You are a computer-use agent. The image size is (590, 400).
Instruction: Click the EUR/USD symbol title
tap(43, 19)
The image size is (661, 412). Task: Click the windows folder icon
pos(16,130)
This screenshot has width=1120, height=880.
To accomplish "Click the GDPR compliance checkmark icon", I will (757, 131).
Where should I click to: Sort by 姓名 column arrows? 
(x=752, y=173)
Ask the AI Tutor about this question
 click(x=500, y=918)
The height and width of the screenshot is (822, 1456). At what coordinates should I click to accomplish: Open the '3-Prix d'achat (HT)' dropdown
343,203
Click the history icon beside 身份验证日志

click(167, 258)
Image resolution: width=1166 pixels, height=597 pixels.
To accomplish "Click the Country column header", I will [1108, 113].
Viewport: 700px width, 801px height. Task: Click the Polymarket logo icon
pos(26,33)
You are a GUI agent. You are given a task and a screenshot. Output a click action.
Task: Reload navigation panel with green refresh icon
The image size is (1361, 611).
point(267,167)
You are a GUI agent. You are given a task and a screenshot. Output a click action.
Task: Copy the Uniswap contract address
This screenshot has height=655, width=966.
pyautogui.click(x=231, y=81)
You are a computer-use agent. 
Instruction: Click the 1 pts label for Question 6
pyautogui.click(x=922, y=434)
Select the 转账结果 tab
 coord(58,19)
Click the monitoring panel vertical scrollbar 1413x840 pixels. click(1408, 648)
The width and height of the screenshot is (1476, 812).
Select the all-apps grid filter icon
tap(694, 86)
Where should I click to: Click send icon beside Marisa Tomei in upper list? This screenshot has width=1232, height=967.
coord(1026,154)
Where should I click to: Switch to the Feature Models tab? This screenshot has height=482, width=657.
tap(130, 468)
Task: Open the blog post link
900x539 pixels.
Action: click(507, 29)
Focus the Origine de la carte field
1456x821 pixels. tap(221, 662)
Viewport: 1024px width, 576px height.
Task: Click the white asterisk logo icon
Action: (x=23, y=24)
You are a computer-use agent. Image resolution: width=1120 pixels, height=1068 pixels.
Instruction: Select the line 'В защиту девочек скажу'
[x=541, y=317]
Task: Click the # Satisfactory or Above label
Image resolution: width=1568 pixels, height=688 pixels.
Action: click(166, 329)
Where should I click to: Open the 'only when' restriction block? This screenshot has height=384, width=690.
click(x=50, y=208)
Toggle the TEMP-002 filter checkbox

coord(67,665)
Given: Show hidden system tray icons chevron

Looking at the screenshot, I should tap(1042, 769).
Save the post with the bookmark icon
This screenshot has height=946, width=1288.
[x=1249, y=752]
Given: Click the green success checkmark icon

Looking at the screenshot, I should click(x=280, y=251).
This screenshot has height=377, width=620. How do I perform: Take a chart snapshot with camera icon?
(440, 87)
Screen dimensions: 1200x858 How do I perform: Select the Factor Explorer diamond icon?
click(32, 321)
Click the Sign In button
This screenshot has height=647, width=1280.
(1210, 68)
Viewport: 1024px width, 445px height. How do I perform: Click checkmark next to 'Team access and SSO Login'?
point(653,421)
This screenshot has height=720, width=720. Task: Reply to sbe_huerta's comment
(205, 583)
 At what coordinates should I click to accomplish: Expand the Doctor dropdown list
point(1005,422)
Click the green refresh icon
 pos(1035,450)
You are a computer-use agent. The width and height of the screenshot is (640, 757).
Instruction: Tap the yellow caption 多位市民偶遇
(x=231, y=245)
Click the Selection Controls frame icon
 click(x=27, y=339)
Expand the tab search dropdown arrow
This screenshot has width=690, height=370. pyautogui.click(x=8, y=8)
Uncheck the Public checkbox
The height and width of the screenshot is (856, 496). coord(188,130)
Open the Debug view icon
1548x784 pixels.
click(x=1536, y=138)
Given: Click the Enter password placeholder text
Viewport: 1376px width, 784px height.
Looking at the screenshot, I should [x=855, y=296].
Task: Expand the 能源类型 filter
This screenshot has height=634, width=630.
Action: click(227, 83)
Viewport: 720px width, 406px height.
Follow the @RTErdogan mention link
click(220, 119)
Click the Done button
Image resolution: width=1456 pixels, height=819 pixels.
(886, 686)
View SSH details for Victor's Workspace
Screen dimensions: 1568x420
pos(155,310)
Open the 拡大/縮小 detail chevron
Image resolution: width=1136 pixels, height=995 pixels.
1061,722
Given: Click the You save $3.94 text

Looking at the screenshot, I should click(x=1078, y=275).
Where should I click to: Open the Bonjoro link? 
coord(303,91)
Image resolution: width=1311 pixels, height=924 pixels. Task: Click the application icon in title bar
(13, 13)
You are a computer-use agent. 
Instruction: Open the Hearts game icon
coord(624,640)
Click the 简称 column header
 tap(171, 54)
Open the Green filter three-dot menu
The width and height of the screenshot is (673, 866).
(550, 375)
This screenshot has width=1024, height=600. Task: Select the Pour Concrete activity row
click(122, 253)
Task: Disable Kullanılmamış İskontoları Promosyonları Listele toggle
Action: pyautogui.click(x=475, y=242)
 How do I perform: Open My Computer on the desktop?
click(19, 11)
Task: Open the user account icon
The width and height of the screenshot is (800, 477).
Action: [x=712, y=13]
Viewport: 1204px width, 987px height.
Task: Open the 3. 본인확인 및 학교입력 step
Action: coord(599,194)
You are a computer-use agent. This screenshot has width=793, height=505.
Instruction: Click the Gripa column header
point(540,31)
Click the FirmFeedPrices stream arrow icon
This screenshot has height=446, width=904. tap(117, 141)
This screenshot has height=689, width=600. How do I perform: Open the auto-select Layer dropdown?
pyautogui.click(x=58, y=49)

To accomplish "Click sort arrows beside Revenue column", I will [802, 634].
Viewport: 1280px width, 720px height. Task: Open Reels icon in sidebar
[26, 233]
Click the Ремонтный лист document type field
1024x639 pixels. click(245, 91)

────────────────────────────────────────

> [About this exercise] Write every entry out again exactly.

> [Task result]
You are a computer-use agent. The image size is (590, 400).
Instruction: Click the EUR/USD symbol title
tap(43, 19)
The image size is (661, 412). Task: Click the windows folder icon
pos(16,130)
This screenshot has width=1120, height=880.
To accomplish "Click the GDPR compliance checkmark icon", I will (757, 131).
Where should I click to: Sort by 姓名 column arrows? 
(x=752, y=173)
Ask the AI Tutor about this question
 click(x=500, y=918)
The height and width of the screenshot is (822, 1456). At what coordinates should I click to accomplish: Open the '3-Prix d'achat (HT)' dropdown
343,203
Click the history icon beside 身份验证日志

click(167, 258)
Image resolution: width=1166 pixels, height=597 pixels.
To accomplish "Click the Country column header", I will [1108, 113].
Viewport: 700px width, 801px height. Task: Click the Polymarket logo icon
pos(26,33)
You are a GUI agent. You are given a task and a screenshot. Output a click action.
Task: Reload navigation panel with green refresh icon
The image size is (1361, 611).
point(267,167)
You are a GUI agent. You are given a task and a screenshot. Output a click action.
Task: Copy the Uniswap contract address
This screenshot has height=655, width=966.
pyautogui.click(x=231, y=81)
You are a computer-use agent. 
Instruction: Click the 1 pts label for Question 6
pyautogui.click(x=922, y=434)
Select the 转账结果 tab
 coord(58,19)
Click the monitoring panel vertical scrollbar 1413x840 pixels. click(1408, 648)
The width and height of the screenshot is (1476, 812).
Select the all-apps grid filter icon
tap(694, 86)
Where should I click to: Click send icon beside Marisa Tomei in upper list? This screenshot has width=1232, height=967.
coord(1026,154)
Where should I click to: Switch to the Feature Models tab? This screenshot has height=482, width=657.
tap(130, 468)
Task: Open the blog post link
900x539 pixels.
Action: click(507, 29)
Focus the Origine de la carte field
1456x821 pixels. tap(221, 662)
Viewport: 1024px width, 576px height.
Task: Click the white asterisk logo icon
Action: (x=23, y=24)
You are a computer-use agent. Image resolution: width=1120 pixels, height=1068 pixels.
Instruction: Select the line 'В защиту девочек скажу'
[x=541, y=317]
Task: Click the # Satisfactory or Above label
Image resolution: width=1568 pixels, height=688 pixels.
Action: click(166, 329)
Where should I click to: Open the 'only when' restriction block? This screenshot has height=384, width=690.
click(x=50, y=208)
Toggle the TEMP-002 filter checkbox

coord(67,665)
Given: Show hidden system tray icons chevron

Looking at the screenshot, I should tap(1042, 769).
Save the post with the bookmark icon
This screenshot has height=946, width=1288.
[x=1249, y=752]
Given: Click the green success checkmark icon

Looking at the screenshot, I should click(x=280, y=251).
This screenshot has height=377, width=620. How do I perform: Take a chart snapshot with camera icon?
(440, 87)
Screen dimensions: 1200x858 How do I perform: Select the Factor Explorer diamond icon?
click(32, 321)
Click the Sign In button
This screenshot has height=647, width=1280.
(1210, 68)
Viewport: 1024px width, 445px height. How do I perform: Click checkmark next to 'Team access and SSO Login'?
point(653,421)
This screenshot has height=720, width=720. Task: Reply to sbe_huerta's comment
(205, 583)
 At what coordinates should I click to accomplish: Expand the Doctor dropdown list
point(1005,422)
Click the green refresh icon
 pos(1035,450)
You are a computer-use agent. The width and height of the screenshot is (640, 757).
Instruction: Tap the yellow caption 多位市民偶遇
(x=231, y=245)
Click the Selection Controls frame icon
 click(x=27, y=339)
Expand the tab search dropdown arrow
This screenshot has width=690, height=370. pyautogui.click(x=8, y=8)
Uncheck the Public checkbox
The height and width of the screenshot is (856, 496). coord(188,130)
Open the Debug view icon
1548x784 pixels.
click(x=1536, y=138)
Given: Click the Enter password placeholder text
Viewport: 1376px width, 784px height.
Looking at the screenshot, I should [x=855, y=296].
Task: Expand the 能源类型 filter
This screenshot has height=634, width=630.
Action: click(227, 83)
Viewport: 720px width, 406px height.
Follow the @RTErdogan mention link
click(220, 119)
Click the Done button
Image resolution: width=1456 pixels, height=819 pixels.
(886, 686)
View SSH details for Victor's Workspace
Screen dimensions: 1568x420
pos(155,310)
Open the 拡大/縮小 detail chevron
Image resolution: width=1136 pixels, height=995 pixels.
1061,722
Given: Click the You save $3.94 text

Looking at the screenshot, I should click(x=1078, y=275).
Where should I click to: Open the Bonjoro link? 
coord(303,91)
Image resolution: width=1311 pixels, height=924 pixels. Task: Click the application icon in title bar
(13, 13)
You are a computer-use agent. 
Instruction: Open the Hearts game icon
coord(624,640)
Click the 简称 column header
 tap(171, 54)
Open the Green filter three-dot menu
The width and height of the screenshot is (673, 866).
(550, 375)
This screenshot has width=1024, height=600. Task: Select the Pour Concrete activity row
click(122, 253)
Task: Disable Kullanılmamış İskontoları Promosyonları Listele toggle
Action: pyautogui.click(x=475, y=242)
 How do I perform: Open My Computer on the desktop?
click(19, 11)
Task: Open the user account icon
The width and height of the screenshot is (800, 477).
Action: [x=712, y=13]
Viewport: 1204px width, 987px height.
Task: Open the 3. 본인확인 및 학교입력 step
Action: coord(599,194)
You are a computer-use agent. This screenshot has width=793, height=505.
Instruction: Click the Gripa column header
point(540,31)
Click the FirmFeedPrices stream arrow icon
This screenshot has height=446, width=904. tap(117, 141)
This screenshot has height=689, width=600. How do I perform: Open the auto-select Layer dropdown?
pyautogui.click(x=58, y=49)

To accomplish "Click sort arrows beside Revenue column", I will [802, 634].
Viewport: 1280px width, 720px height. Task: Open Reels icon in sidebar
[26, 233]
Click the Ремонтный лист document type field
1024x639 pixels. click(245, 91)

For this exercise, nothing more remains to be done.